* Challenge a: According to the court opinion below, on what date did Lewitton's employment at ITA end?

* Document section:
The opinion of the court was delivered by: Judge Robert M. Dow, Jr.


Before the Court are two motions filed by Plaintiff Derek Lewitton: (1) a motion for an order to show cause why Defendant ITA Software should not be held in contempt [59], and (2) a motion for leave to join Google, Inc. as a third-party defendant [61]. For the reasons set forth below, the motion for an order to show cause and for contempt order [59] is denied, and the motion to join Google [61] is denied without prejudice. In addition, the Court sets forth the timing and terms (the "how and when") under which Plaintiff may exercise the stock options to which he is entitled under this Court's (and the Seventh Circuit's) prior orders and rulings.

I. Factual and Procedural Background*fn1

This case concerns Plaintiff Derek Lewitton's right to exercise stock options that he was granted while an employee of Defendant ITA Software. On April 14, 2005, ITA -- an airline information technology and services provider -- and Lewitton executed an employment contract (the "employment contract" or "employment letter"), pursuant to which Lewitton became ITA's vice president of sales. The contract provided that:

[ITA] will grant [Lewitton], subject to approval by the ITA Board of Directors, qualified stock options to purchase up to 200,000 shares of ITA common stock, pursuant to ITA's Stock Option Plan. The exercise price will [be] equal to the fair value of the stock on the date the options are approved by the Board. These options will vest as follows[:] in equal monthly installments of 5,556 shares each, on each anniversary of [Lewitton's] employment for the next three years, except that the first twelve months of options will all vest at [Lewitton's] one-year anniversary. [See 1, Ex. A to Ex. 1, at 1.] The contract added that upon termination of employment, "all rights to unvested stock options will terminate and the disposition of all vested but unexercised options will be subject to the Stock Option Plan." [Id., at 2-3.] ITA's Board of Directors subsequently approved an options grant to Lewitton at $10 per share. According to the Stock Option Plan, the options were to expire 10 years from the date on which they were granted.

Lewitton's employment at ITA ended on May 31, 2007. (The cause and manner of the termination are unclear and do not appear to be germane to the current dispute.) ITA informed Lewitton upon his termination that he must exercise all options within 90 days of his departure. As of August 17, 2007, Lewitton exercised stock options to the extent permitted by ITA, purchasing 34,722 shares of ITA common stock. Lewitton subsequently sought to exercise options for additional shares, but was not allowed to do so.

Within 90 days of his departure from ITA, Lewitton filed suit in the Circuit Court of Cook County, Illinois, seeking declaratory relief as to his right to exercise options to the remaining ITA shares. Lewitton alleged in his complaint that, as of the termination of his employment with ITA, he possessed vested but unexercised rights to 138,889 shares of ITA common stock (calculated by multiplying the 5,556 shares that vested after each of the 25 months that Lewitton was employed by ITA) at $10 per share. Subtracting the 34,722 options that he was permitted to exercise from the 138,889 shares to which he claimed to be entitled, Lewitton asserted a right to purchase an additional 104,178 shares of ITA stock.

* Records to use:

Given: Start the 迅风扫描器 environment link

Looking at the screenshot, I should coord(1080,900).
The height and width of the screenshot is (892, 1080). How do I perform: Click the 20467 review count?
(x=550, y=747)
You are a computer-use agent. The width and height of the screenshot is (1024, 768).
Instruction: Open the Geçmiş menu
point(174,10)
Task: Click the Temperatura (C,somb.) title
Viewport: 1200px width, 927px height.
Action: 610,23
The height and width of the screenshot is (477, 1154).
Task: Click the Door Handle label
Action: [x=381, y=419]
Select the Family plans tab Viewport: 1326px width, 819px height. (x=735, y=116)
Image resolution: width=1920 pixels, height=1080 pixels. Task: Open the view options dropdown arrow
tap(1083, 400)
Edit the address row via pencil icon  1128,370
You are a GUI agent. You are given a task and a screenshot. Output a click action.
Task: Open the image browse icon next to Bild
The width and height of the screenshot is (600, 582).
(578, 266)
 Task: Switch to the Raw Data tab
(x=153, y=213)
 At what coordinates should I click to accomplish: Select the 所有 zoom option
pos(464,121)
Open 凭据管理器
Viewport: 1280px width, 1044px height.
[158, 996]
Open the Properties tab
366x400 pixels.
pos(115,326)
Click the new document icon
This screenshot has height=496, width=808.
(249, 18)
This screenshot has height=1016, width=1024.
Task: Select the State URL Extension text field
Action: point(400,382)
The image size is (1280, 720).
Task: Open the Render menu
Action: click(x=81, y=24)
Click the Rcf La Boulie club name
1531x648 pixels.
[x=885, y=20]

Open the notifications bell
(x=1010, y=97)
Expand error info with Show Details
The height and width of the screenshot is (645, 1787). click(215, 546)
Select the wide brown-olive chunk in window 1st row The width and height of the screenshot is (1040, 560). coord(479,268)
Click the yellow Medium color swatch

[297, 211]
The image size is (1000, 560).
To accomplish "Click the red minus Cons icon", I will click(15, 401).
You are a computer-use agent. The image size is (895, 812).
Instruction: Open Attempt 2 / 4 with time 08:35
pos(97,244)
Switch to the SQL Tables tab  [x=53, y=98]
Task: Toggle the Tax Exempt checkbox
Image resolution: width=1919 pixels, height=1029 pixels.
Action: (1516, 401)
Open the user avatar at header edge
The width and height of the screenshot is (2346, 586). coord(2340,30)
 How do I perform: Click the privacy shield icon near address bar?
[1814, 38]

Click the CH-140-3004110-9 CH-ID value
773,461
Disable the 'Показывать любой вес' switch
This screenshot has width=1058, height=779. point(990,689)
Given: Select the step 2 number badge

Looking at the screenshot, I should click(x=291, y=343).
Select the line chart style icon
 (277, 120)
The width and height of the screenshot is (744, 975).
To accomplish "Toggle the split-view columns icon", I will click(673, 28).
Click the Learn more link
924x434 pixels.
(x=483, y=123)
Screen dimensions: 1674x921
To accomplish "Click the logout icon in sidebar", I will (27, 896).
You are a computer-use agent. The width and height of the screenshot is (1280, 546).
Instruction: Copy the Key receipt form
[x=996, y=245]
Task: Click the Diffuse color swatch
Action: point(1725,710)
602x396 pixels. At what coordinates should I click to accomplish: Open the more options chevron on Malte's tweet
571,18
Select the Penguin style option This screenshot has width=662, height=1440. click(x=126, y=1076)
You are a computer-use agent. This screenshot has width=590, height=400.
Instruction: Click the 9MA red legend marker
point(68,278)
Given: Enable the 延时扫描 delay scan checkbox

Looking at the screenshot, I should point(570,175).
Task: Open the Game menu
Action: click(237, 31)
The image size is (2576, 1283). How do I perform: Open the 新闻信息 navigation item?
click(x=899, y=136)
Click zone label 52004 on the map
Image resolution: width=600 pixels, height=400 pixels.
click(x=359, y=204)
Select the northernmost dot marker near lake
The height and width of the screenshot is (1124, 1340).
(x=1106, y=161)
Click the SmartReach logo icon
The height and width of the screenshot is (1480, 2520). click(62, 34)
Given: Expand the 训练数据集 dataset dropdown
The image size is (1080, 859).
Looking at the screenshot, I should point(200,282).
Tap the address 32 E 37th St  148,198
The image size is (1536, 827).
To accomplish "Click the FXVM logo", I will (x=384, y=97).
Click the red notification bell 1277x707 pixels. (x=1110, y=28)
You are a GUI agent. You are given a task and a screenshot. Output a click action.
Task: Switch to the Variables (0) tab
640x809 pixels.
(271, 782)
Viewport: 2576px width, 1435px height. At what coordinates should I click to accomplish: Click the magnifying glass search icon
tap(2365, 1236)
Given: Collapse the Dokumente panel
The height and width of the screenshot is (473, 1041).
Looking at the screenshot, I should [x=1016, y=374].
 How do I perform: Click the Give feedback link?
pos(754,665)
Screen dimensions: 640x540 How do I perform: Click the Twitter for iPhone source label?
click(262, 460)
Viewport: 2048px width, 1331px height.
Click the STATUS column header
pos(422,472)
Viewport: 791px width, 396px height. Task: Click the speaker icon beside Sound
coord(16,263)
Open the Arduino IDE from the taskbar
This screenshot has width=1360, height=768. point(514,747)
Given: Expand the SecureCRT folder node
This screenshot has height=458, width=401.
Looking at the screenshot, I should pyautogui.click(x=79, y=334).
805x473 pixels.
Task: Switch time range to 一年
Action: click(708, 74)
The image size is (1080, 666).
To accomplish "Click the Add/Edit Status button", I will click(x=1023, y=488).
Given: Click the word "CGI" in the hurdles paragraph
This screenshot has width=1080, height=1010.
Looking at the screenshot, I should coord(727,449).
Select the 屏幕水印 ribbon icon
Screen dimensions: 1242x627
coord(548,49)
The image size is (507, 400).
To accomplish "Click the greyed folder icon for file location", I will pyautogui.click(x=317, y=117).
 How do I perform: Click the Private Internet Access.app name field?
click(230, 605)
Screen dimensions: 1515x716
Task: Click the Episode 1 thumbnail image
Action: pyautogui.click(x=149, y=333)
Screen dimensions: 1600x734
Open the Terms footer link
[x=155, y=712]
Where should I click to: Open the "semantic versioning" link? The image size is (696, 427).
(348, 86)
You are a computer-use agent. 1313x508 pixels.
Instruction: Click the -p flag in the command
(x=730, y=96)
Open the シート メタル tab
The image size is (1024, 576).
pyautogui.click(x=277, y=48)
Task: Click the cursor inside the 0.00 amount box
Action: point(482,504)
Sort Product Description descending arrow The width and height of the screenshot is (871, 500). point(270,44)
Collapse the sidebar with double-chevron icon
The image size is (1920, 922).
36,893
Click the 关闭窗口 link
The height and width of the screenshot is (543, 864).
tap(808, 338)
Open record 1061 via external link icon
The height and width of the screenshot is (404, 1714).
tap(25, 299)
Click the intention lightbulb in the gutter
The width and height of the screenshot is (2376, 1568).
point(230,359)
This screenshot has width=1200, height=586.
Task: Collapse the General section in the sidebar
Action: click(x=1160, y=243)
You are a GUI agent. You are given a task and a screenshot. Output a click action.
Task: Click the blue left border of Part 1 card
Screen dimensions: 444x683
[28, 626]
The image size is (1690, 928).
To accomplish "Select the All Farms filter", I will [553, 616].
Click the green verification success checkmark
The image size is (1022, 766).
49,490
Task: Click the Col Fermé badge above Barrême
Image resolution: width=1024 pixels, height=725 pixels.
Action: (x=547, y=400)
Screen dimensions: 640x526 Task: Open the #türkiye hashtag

* Challenge b: In the records above, begin at the line that contains "Click the yellow Medium color swatch" and stop after the line that contains "Switch to the SQL". Reproduce only those lines, requests included, with every coordinate in the answers multiplied by 1.4 and rounded to a whole number, halves rounded up.

* Complete response a: May 31, 2007.

* Complete response b:
Click the yellow Medium color swatch

[416, 295]
The image size is (1000, 560).
To accomplish "Click the red minus Cons icon", I will click(21, 561).
You are a computer-use agent. The image size is (895, 812).
Instruction: Open Attempt 2 / 4 with time 08:35
pos(136,342)
Switch to the SQL Tables tab  [x=74, y=137]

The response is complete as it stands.